Task directions: Wherever the string "Open" shows up in the material below, copy that line.

Records to use:
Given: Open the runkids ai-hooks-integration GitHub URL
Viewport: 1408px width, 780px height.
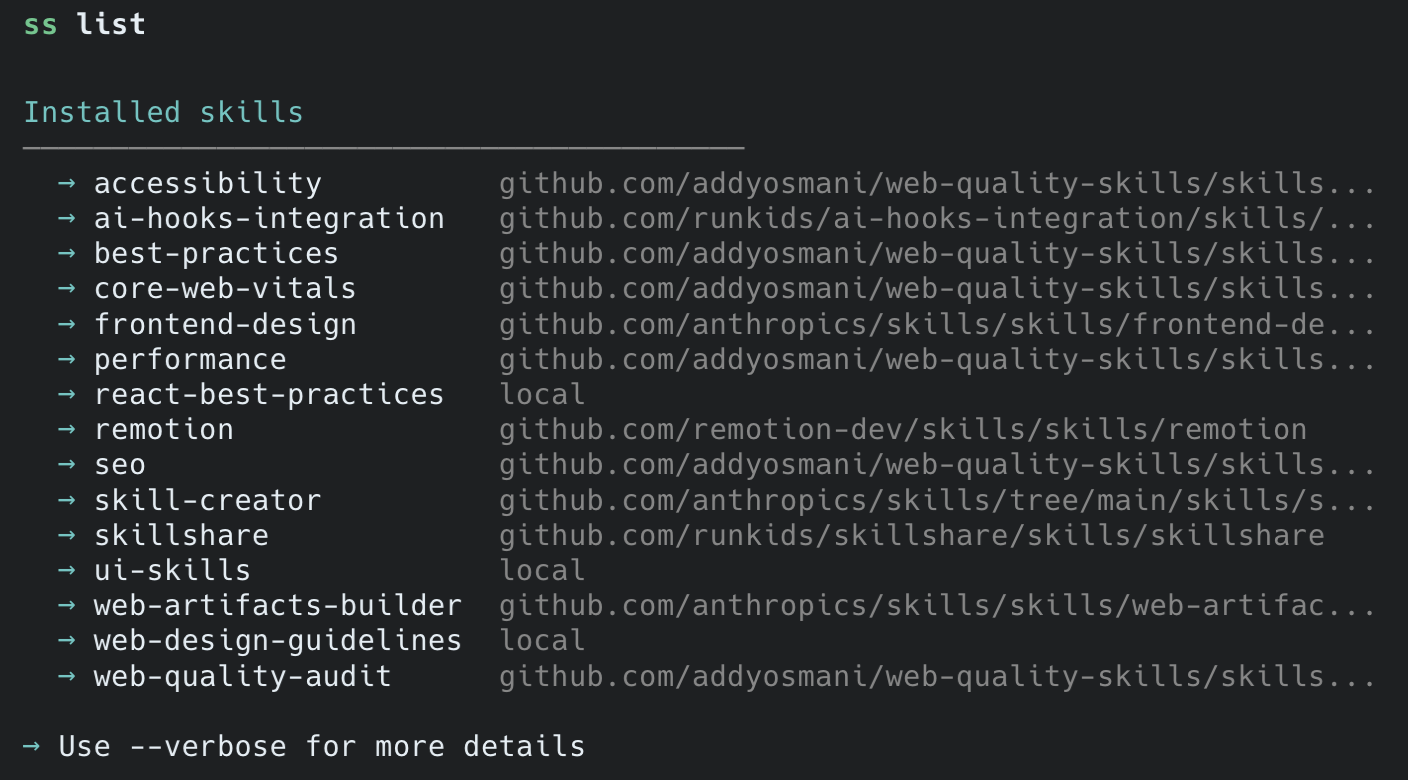Looking at the screenshot, I should point(936,219).
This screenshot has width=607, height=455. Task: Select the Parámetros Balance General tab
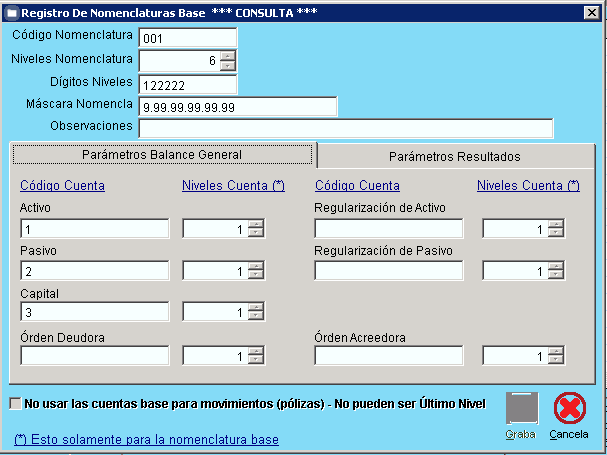[x=162, y=155]
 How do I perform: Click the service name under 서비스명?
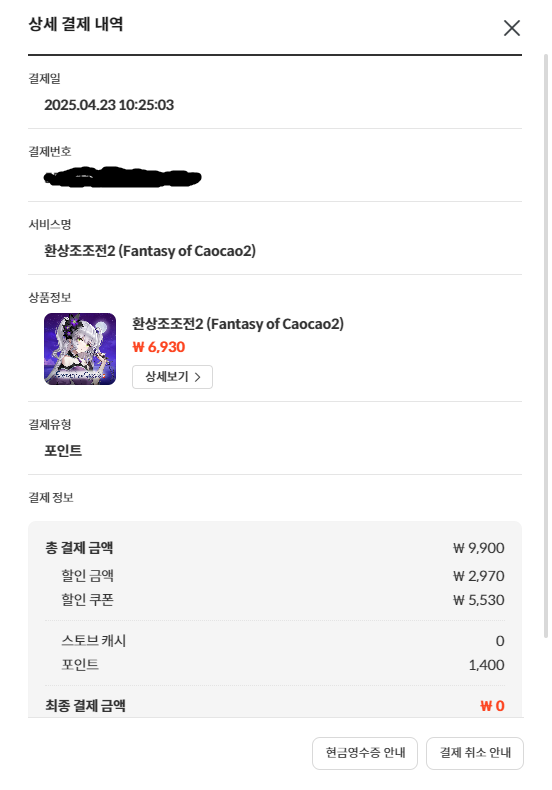coord(150,250)
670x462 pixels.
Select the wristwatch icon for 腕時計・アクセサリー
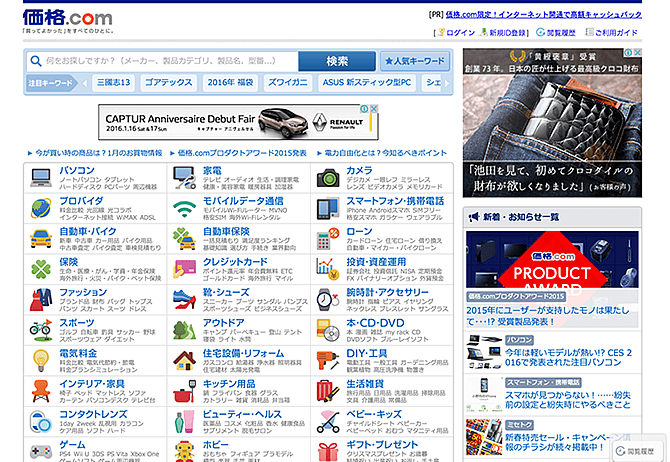(x=328, y=298)
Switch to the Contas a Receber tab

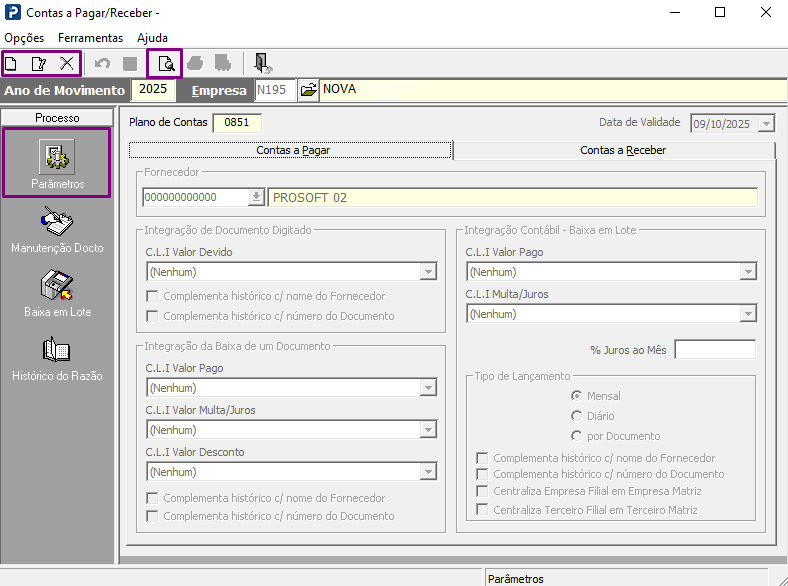[622, 150]
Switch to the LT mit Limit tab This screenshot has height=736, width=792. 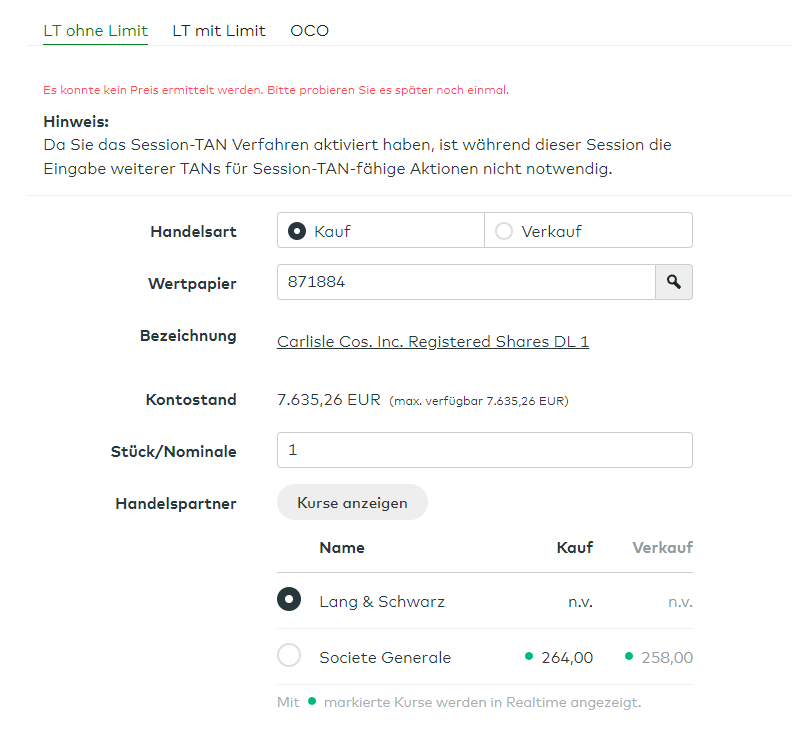click(219, 31)
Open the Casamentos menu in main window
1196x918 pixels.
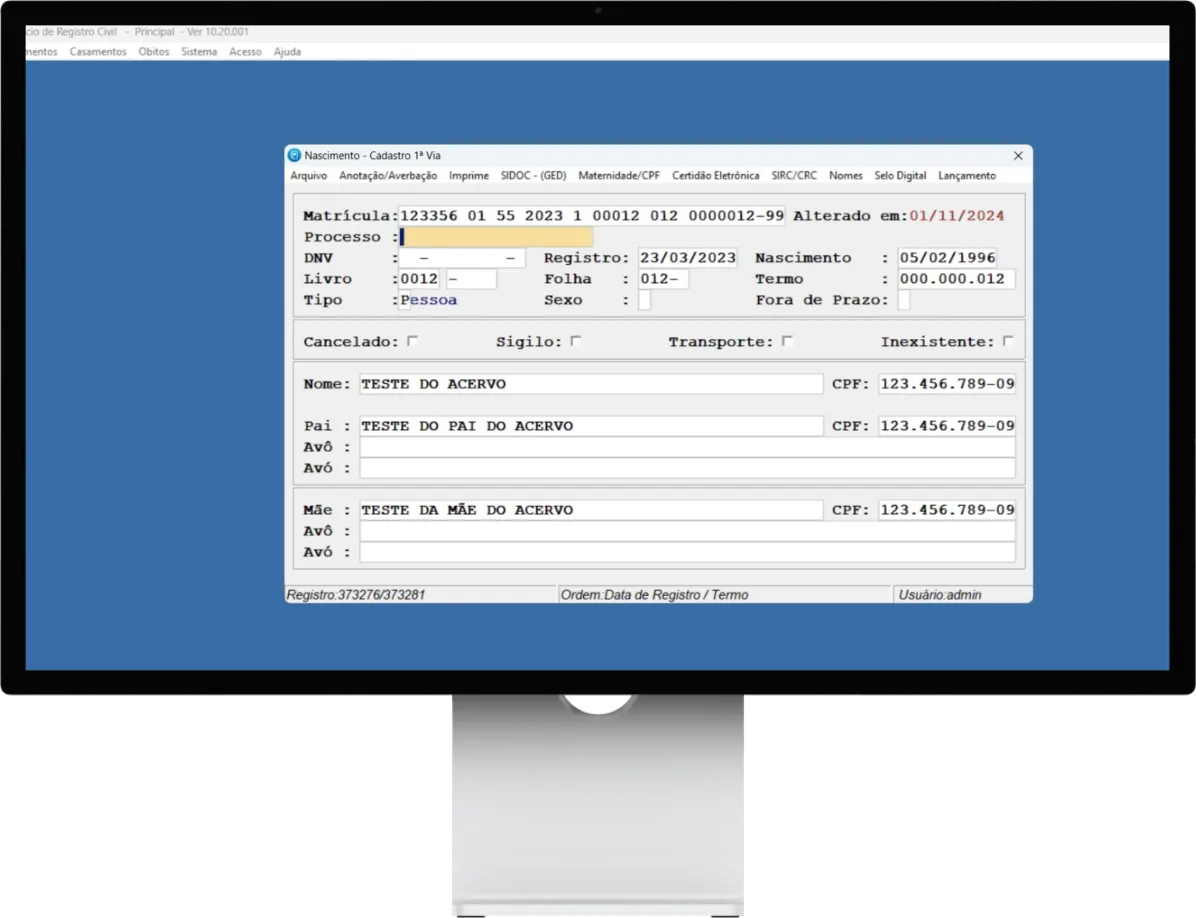pyautogui.click(x=98, y=51)
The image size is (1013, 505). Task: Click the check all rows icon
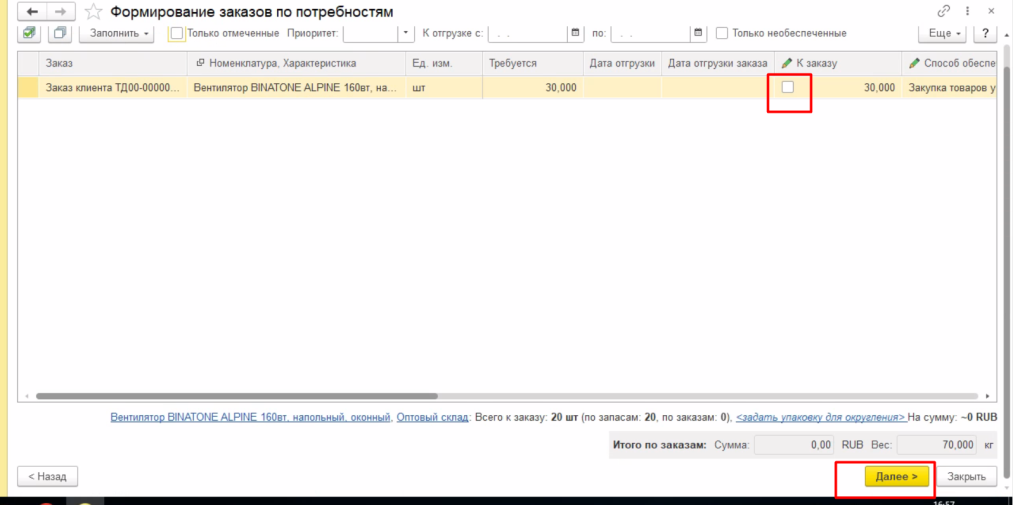coord(30,33)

Finished task:
Given: Open the runkids ai-hooks-integration GitHub URL
Open the Casamentos menu in main window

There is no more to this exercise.